From the monsoon-on-steroids floods in South Asia, to the devastating drought in Africa, to violent competition for water in the Middle East, extreme climate events have pushed societies towards global humanitarian crises, instability, and conflicts. In all of these cases, climate change is not only the crisis itself but a threat multiplier that aggravates existing grievances and fuels instability, making it a recognised concern that challenges security on national, regional, and global levels. 

As the link between climate change and security risks gains recognition, integrating climate action into international security risk assessment and management and committing adequate climate finance are emerging as top global priorities to diminish the compounded security risks and build resilience. This article explores the two main types of climate action - mitigation and adaptation - and offers strategic recommendations for sustaining peace. 

Climate Mitigation: Limiting Climate Change

As scientific evidence points to human activities such as the burning of fossil fuels for electricity as the main driver of climate change, stabilising the concentration of greenhouse gases in the atmosphere lies at the heart of limiting global warming and climate change. Efforts to reduce climate change - either by decreasing the amount of heat-trapping greenhouse gas emissions or by enhancing carbon sinks that store these gases - are referred to as climate mitigation

Based on the global consensus on limiting global warming to well below 2°C, preferably to 1.5°C, compared to pre-industrial levels, the ultimate goal of mitigation is to achieve net zero - or balancing greenhouse gas removals with greenhouse gas emissions. As a result, though mitigation options take various forms - from transitioning to renewable energy, improving energy efficiency, to expanding the size of forests - they all tackle the root causes of global warming and are key to avoiding, minimising, compensating or offsetting climate calamities. 

Climate Adaptation: Adjusting to Climate Change

While mitigation aims at avoiding and neutralising human-induced climate change, the relentless rise of emissions and climate extremes has caused some irreversible effects.
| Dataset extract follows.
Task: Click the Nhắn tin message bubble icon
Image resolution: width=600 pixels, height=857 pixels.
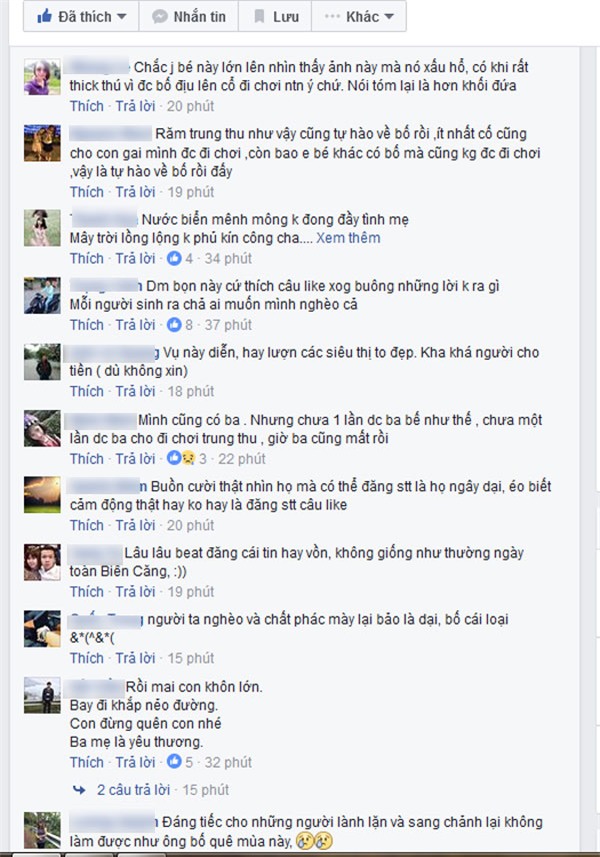Action: point(160,16)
Therefore, adapting to climate change becomes another key strategy where residual impacts remain after mitigation. Climate adaptation refers to adjusting to actual or expected climate change - either by making ecological, social or economic changes in response to the adverse effects or by taking advantage of the opportunities that may arise. 

Unlike mitigation, adaptation alleviates climate impacts by providing climate solutions tailored to each situation, taking into consideration factors such as geographic location, demographics, infrastructure, and institutional capacities. That is, adaptation strategies are never one-size-fits-all and can vary across communities based on their distinct characteristics. Common practices include diversifying crops and livelihood, relocating to higher ground, insuring assets, and setting up early warning systems. 

Sustaining Peace and Security through Climate Action 

While mitigation and adaptation cushion climate shocks, the nature of climate change as the ultimate threat multiplier makes its compounded risks too complex for either intervention alone to be sufficient to address. Tackling climate change as a threat multiplier is therefore imperative to break the climate-fragility feedback loop and sustain peace. 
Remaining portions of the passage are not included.